Monday, August 22, 2011

Validating with applicative functors and LINQ

In my last post I introduced the basics of validation with applicative functors. I used a very simple example that didn't make it justice, so let's fix that now. I'll borrow a more complex example from the FluentValidation wiki:

class Address {
    public string Line1 { get; set; }
    public string Line2 { get; set; }
    public string Town { get; set; }
    public string County { get; set; }
    public string Postcode { get; set; }        

class Order {
    public string ProductName { get; set; }
    public decimal? Cost { get; set; }

class Customer {
    public int Id { get; set; }
    public string Surname { get; set; }
    public string Forename { get; set; }
    public decimal Discount { get; set; }
    public Address Address { get; set; }
    public IList<Order> Orders { get; set; }

In this domain, we'll do a few somewhat arbitrary validations:

  • A customer's surname can't be null.
  • A customer's surname can't be 'Foo'.
  • An address postcode can't be null
  • Address lines are optional, but content in the second line is not allowed if there is no content in the first line.
  • An order's product name can't be null
  • If the order's product name is valid, check that its cost is positive.

Let's do this top-down; starting with the customer:

var customer = new Customer { ... }
var result =
    from surname in NonNull(customer.Surname, "Surname can't be null")
    join surname2 in NotEqual(customer.Surname, "foo", "Surname can't be foo") on 1 equals 1
    join address in ValidateAddress(customer.Address) on 1 equals 1
    join orders in ValidateOrders(customer.Orders) on 1 equals 1
    select customer;

surname, surname2, etc, are all dummies here, we never really use them. Now we'll describe each of these functions, starting with NonNull() which is almost trivial:

static FSharpChoice<T, Errors> NonNull<T>(T value, string err) where T: class {
    if (value == null)
        return FSharpChoice.Error<T>(err);
    return FSharpChoice.Ok(value);

where Errors is just a type alias for FSharpList<string>, and FSharpChoice.Error() and FSharpChoice.Ok() are just less-verbose FSharpChoice constructors for this purpose.

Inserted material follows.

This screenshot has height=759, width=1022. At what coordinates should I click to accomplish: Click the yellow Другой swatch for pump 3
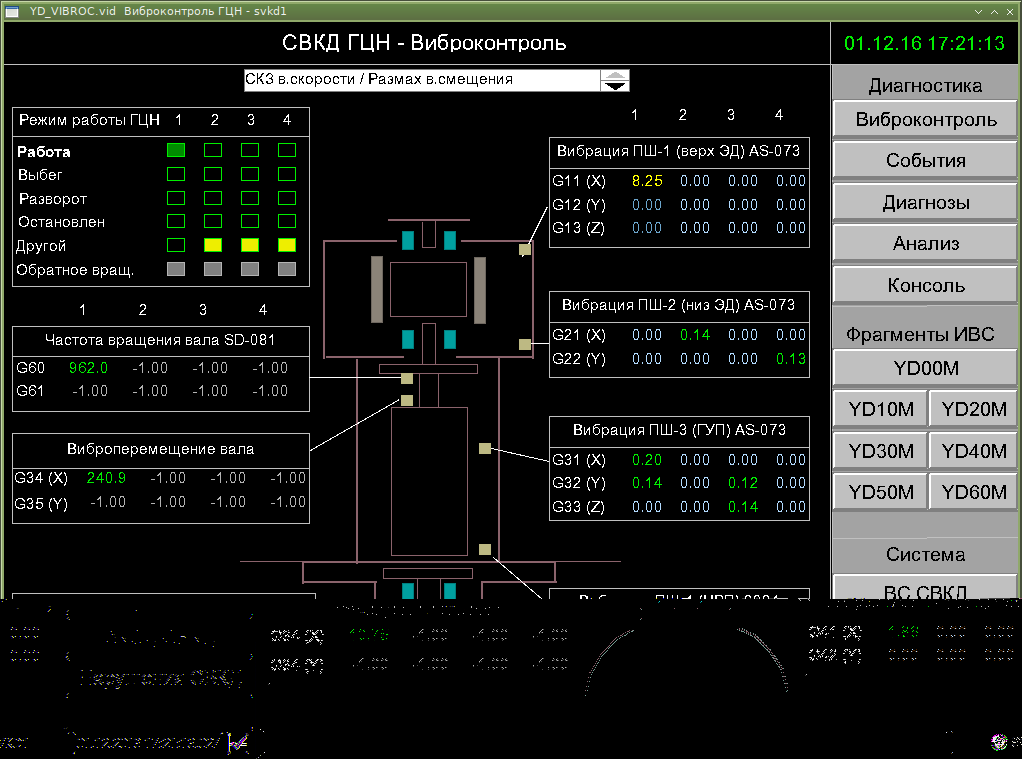[250, 245]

NotEqual() is similar and, just as one would expect, validates that a value is not equal to some other value and also returns a FSharpChoice<T, Errors>

Now let's see how ValidateAddress() looks like:

static FSharpChoice<Address, Errors> ValidateAddress(Address a) {
    return from x in NonNull(a.Postcode, "Post code can't be null")
           join y in ValidateAddressLines(a) on 1 equals 1
           select a;

Ok, but what's in ValidateAddressLines() ?

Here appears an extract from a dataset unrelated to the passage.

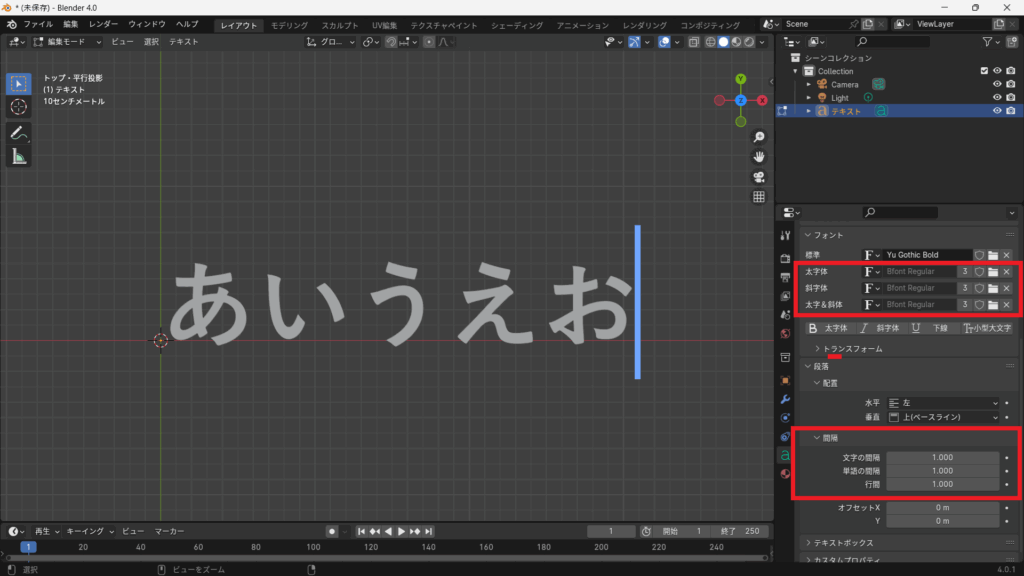The width and height of the screenshot is (1024, 576).
Task: Select the Measure tool
Action: [19, 156]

static FSharpChoice<Address, Errors> ValidateAddressLines(Address a) {
    if (a.Line1 != null || a.Line2 == null)
        return FSharpChoice.Ok(a);
    return FSharpChoice.Error<Address>("Line1 is empty but Line2 is not");

Note how both NonNull() and ValidateAddressLines() use the form "if condition then ok else error". It's a pretty common pattern so let's abstract that to a higher-order function:

static Func<T, FSharpChoice<T, Errors>> Validator<T>(Predicate<T> pred, string err) {
    return x => {
        if (pred(x))
            return FSharpChoice.Ok(x);
        return FSharpChoice.Error<T>(err);

and now we can write:

static readonly Func<Address, FSharpChoice<Address, Errors>> ValidateAddressLines =
    Validator<Address>(x => x.Line1 != null || x.Line2 == null, 
                       "Line1 is empty but Line2 is not");

Only ValidateOrders() is left to explain. Let's see first how to validate a single order, and then we'll figure out how to make that operate on a list of orders:

static FSharpChoice<Order, Errors> ValidateOrder(Order o) {
        from name in NonNull(o.ProductName, "Product name can't be null")
        from cost in GreaterThan(o.Cost, 0, string.Format("Cost for product '{0}' can't be negative", name))
        select o;

Here we used monadic validation (from...from...) which, as explained before, causes the second validation to run only if the first was successful.

Now the tricky part: making this work on IEnumerable<Order>. I'll use explicit types here so you can better see what's going on in each step, and inline comments:

static FSharpChoice<IEnumerable<Order>, Errors> ValidateOrders(IEnumerable<Order> orders) {
    // first we apply the validator to all orders
    IEnumerable<FSharpChoice<Order,Errors>> validatedOrders = orders.Select(ValidateOrder);

    // now we fold (Aggregate) over the list of validated orders...
    // collect all orders (or their concatenated errors) in a single FSharpChoice

    // we need first an empty list of orders in the domain of validation:
    FSharpChoice<FSharpList<Order>, Errors> zero = ListModule.Empty<Order>().PureValidate();

    // now the actual fold
    return validatedOrders
            (FSharpChoice<FSharpList<Order>, Errors> e, FSharpChoice<Order, Errors> c) => 
                from a in e
                join b in c on 1 equals 1
                select a.Cons(b))

        // finally we need to upcast the list to match the return type
        .Select(x => (IEnumerable<Order>)x);

Just as before with the conditional validator, we can (and should) abstract this to a higher-order function, and then we can express ValidateOrders() as:

static Func<IEnumerable<Order>, FSharpChoice<IEnumerable<Order>, Errors>> ValidateOrders =


Validating with applicative functors is nothing new. Haskell and Scala developers have been doing it for quite some time now.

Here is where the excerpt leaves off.